The way the debate on Syria is portrayed in the West is overly simplistic and thus unhelpful. Ignoring the concerns of other countries is dangerous because they are raising legitimate problems. Instead, the West must try and come to a more balanced viewpoint and re-connect with the other important players, if any progress is to be made in Syria.

This week Walid Muallem, Syria’s foreign minister, accused certain Western countries of backing the ‘terrorist organisations’ fighting against his government. Many of us in the West will instantly dismiss such accusations.

While the Syrian government call them ‘terrorists’ or ‘armed gangs’, our media prefers to use terminology such as ‘rebels’ or the ‘Free Syrian Army’ (FSA). Iranian, Russian and Chinese objections to our interference in Syria are characterised as the irresponsible acts of corrupt, dictatorial regimes.

But this outlook must change. We need to start looking at Syria in a more sensible and productive manner. Of course it is true that countries such as Iran are in many ways motivated by self-interest (an Alawite-run Syria gives Iran a valuable corridor through which to support groups such as Hizbollah).

However, we need to remove the constant undertone in our media that we are the ‘good guys’ whose only aim is to protect innocent people who are being persecuted. Similar unrest in states such as Bahrain have not led to Western moves to protect the lives of civilians. Moreover, the revolution in Egypt happened against a dictatorship that was funded with billions of dollars of US military aid. To say the West is always the hero is, unfortunately, wrong.

Indeed, the concerns of some non-Western countries on the Syrian issue are very pertinent.

Dmitry Medvedev, the Russian Prime Minister was recently interviewed by The Times. One key point he made was the realisation that Syria is an extremely complex country, specifically in an ethnic sense: “It’s much more complex than Egypt or Libya because of all the communities living there: Sunnis, Shia, Alawites, Druze and Christians. They will either find a way to get along or civil war and killings will go on indefinitely.”

The conflict in Syria cannot be solved simply by supporting the rebels until they win; which seems to be the extent of many Western countries’ strategies at the moment.

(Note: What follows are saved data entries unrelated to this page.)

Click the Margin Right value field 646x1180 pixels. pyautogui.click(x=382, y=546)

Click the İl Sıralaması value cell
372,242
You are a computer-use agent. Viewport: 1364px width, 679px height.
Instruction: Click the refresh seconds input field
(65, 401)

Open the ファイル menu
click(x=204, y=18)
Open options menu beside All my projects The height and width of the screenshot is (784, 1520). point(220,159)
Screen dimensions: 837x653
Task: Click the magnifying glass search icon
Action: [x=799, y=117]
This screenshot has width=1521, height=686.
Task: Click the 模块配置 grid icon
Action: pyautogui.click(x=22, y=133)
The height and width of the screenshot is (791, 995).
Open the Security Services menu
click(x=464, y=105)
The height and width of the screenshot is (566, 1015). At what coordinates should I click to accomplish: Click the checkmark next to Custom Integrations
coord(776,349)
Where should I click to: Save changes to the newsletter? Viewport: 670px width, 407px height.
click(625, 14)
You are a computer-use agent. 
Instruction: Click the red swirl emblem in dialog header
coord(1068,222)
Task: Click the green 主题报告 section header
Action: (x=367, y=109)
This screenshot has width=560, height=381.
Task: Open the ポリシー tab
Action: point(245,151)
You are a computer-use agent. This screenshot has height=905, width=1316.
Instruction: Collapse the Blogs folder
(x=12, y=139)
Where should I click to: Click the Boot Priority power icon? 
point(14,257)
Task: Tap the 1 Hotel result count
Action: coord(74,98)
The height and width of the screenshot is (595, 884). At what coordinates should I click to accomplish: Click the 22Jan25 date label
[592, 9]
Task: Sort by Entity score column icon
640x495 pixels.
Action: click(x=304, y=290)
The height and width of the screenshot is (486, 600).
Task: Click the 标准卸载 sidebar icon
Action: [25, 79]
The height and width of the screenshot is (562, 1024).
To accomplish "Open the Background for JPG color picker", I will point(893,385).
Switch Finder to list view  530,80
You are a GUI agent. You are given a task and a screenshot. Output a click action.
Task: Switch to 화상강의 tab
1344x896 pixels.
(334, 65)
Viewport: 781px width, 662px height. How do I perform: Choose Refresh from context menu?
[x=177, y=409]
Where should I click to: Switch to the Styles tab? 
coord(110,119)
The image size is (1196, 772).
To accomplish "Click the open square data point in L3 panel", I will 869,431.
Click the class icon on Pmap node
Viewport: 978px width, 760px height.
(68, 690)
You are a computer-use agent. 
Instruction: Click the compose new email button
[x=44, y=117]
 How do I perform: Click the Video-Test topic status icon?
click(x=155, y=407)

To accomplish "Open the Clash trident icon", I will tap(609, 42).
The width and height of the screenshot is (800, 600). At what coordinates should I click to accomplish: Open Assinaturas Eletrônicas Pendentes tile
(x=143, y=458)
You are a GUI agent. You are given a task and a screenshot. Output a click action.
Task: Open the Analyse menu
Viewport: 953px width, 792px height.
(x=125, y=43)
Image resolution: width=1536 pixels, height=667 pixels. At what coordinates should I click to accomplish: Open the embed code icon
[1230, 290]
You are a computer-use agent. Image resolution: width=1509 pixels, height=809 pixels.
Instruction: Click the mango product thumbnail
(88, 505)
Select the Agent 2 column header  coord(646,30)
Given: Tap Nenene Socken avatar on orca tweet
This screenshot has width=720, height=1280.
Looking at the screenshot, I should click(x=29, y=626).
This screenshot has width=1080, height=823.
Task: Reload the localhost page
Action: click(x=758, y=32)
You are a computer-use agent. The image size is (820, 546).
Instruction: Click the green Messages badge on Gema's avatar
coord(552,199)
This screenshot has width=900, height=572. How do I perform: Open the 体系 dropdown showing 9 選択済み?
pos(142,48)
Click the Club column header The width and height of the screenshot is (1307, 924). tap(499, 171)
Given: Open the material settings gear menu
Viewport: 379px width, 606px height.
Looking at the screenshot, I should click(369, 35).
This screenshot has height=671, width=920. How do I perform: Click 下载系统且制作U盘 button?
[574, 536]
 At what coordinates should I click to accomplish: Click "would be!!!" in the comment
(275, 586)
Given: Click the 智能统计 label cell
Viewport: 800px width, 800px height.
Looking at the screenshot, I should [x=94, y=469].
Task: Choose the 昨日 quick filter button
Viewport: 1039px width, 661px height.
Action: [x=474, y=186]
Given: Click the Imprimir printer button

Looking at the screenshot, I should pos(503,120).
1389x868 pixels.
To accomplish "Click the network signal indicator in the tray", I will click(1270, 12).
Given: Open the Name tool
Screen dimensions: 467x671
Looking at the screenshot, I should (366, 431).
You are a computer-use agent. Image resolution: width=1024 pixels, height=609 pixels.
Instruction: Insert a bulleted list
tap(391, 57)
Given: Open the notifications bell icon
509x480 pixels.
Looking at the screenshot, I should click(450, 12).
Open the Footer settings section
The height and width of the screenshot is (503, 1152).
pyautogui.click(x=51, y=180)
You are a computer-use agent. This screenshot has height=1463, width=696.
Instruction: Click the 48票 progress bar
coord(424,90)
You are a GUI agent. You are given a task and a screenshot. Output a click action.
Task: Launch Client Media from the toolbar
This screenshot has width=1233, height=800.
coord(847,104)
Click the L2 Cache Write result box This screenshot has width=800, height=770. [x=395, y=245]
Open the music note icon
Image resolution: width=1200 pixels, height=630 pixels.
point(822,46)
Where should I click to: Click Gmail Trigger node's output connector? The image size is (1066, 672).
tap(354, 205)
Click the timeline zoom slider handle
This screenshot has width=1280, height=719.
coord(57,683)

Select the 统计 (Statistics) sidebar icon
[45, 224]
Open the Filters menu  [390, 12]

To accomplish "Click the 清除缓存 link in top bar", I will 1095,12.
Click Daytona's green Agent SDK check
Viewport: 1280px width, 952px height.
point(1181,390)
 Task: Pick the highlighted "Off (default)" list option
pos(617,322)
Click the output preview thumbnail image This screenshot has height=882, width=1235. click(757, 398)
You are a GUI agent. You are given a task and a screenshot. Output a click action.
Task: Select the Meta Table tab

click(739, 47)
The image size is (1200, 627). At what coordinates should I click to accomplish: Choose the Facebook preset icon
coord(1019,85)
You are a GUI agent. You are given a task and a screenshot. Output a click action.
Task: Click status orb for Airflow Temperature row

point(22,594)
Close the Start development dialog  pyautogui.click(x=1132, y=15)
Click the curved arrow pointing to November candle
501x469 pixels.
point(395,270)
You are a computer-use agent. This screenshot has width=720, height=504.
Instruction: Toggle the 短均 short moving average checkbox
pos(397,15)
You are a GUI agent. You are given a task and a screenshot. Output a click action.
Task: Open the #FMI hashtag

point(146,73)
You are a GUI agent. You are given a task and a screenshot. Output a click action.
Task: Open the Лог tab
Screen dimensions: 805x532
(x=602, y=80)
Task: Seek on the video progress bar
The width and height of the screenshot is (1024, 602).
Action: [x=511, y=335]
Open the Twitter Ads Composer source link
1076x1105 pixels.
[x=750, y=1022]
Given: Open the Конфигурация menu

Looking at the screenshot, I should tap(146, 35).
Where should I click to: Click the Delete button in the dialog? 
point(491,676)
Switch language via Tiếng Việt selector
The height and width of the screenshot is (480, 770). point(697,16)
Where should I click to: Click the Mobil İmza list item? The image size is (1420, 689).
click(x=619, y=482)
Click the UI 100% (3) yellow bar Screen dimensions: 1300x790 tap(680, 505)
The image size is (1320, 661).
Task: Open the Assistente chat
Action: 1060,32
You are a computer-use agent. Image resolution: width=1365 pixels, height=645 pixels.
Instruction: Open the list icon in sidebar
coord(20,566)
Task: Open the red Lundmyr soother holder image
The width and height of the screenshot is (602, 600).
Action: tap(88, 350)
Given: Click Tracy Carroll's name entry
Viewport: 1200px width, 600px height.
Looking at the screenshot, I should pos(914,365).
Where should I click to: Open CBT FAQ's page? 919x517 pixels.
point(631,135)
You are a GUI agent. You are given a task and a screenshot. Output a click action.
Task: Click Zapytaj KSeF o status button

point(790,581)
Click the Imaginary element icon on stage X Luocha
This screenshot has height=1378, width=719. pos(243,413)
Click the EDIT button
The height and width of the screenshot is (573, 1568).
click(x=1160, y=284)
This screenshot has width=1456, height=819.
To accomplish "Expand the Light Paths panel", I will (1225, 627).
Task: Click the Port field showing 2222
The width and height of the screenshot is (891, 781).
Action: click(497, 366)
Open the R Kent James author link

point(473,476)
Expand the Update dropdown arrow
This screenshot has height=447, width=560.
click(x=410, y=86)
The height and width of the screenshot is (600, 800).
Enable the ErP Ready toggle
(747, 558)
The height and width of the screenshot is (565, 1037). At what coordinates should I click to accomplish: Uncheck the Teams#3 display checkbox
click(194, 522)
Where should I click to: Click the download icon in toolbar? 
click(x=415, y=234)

A military victory alone will not create a stable Syria, we would likely see reprisal attacks on Alawites and Shias by the Sunnis, who resent the oppression they suffered under Assad. We do not want to see a situation similar to Iraq where sectarian violence continues to thrive.

The second important point he raised was the ‘mission-creep’ problem as it happened in Libya, “But the question is – where is the line between resolutions and a military operation? We saw that with the resolution on Libya. It basically led to international intervention. This is a bad way.”

The UN resolution passed by the Security Council on Libya was designed to protect citizens in Benghazi from imminent destruction, and yet it was used to justify a full scale aerial bombardment of Gaddafi’s army which ultimately led to the overthrowing of his government. It must be questioned whether the rest of the world can trust any resolution the West submits to the UN with this level of obvious deceit.